Pier Antonio Merlo v Michael Joseph Duffy (2009)


Where the establishment of an offshore company had been paid for by two persons and it had been used for their joint business enterprise, the company's share certificates in bearer form delivered by the legal owner to one of them had belonged beneficially to both from the outset.


The claimant (M) brought an action against the defendant (D) seeking a declaration of entitlement to bearer share certificates representing half the share capital of a company (N) incorporated in the Netherlands Antilles. M, a resident of Italy, and D, a resident of the United Kingdom, had carried on a business together through an English company (L) acquired by an administration company (X) in Switzerland. When it became apparent that L might become liable to UK taxation, X acquired N, through which the same business was conducted. N's acquisition costs were paid with funds earned by M and D's business. N's shares, represented by four bearer certificates, were held by X, which later forwarded the bearer certificates to D. Subsequently, D completed documents required by N's Netherlands Antilles registration agent and N's Swiss bank, stating that both he and M were beneficial owners of the shares. D also loaned money to M on the security of M's shares. M and D fell out. M demanded delivery of his shares, and D undertook to comply. He sent a letter to his Swiss bank, asking it to open his safety deposit box and deliver two of the bearer certificates to him. He sent a copy of the letter to M and told him that the bank was unwilling to act on just a letter. M brought the instant proceedings. D contended that (1) M's claim to entitlement to the shares was of recent origin and made in the knowledge that it was false, and that his own admissions and undertakings to the contrary had been made to accommodate M when in financial difficulty or to avoid embarrassment; (2) even if M could show that he would otherwise be beneficially entitled to the shares, the circumstances on which he relied, namely evasion of Italian tax, disentitled him to relief under the principle in Emery's Investment Trusts, Re (1959) Ch 410 Ch D.

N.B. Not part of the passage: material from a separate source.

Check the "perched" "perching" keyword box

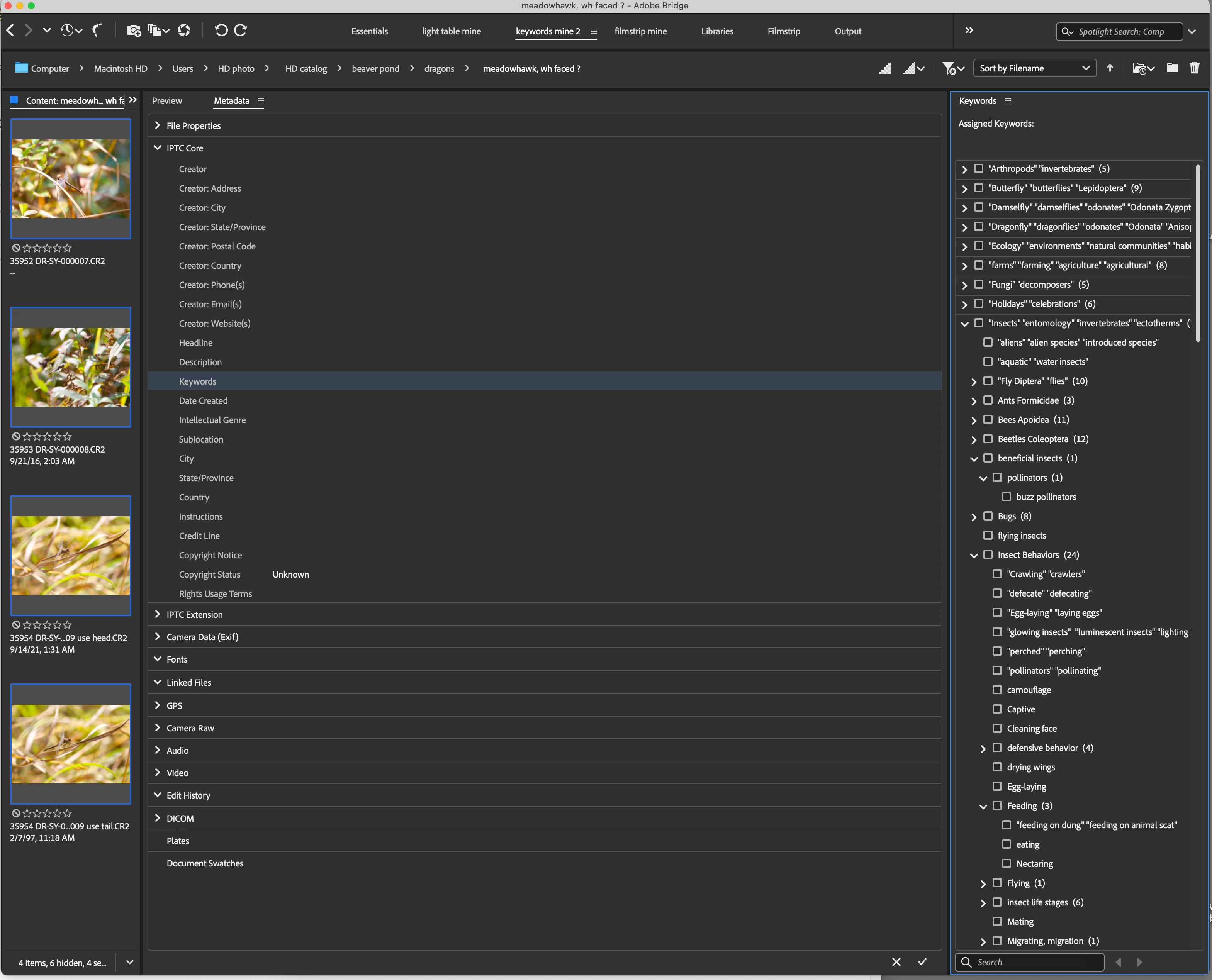[x=997, y=651]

(1) D's evidence was self-contradictory and not to be believed. D had admitted that the certificates were not in his safety deposit box and that his letter to the Swiss bank had been a ruse. It would not be surprising if M had agreed to the certificates being sent to D, not because they were D's, but because it would not have suited M to have them in Italy. From the outset, the legal owner, X, acquired the shares for and at the cost of his principals, D and M, as beneficial owners equally entitled, whether by way of express or resulting trust, and the position remained the same when legal title passed to D. At no time was M's beneficial interest transferred to D. (2) The principle in Emery, that a person could not rely on his own illegal act to rebut the presumptions of advancement or resulting trust, did not apply since M did not need to rebut any presumption as there was a resulting trust in his favour, Emery not applied.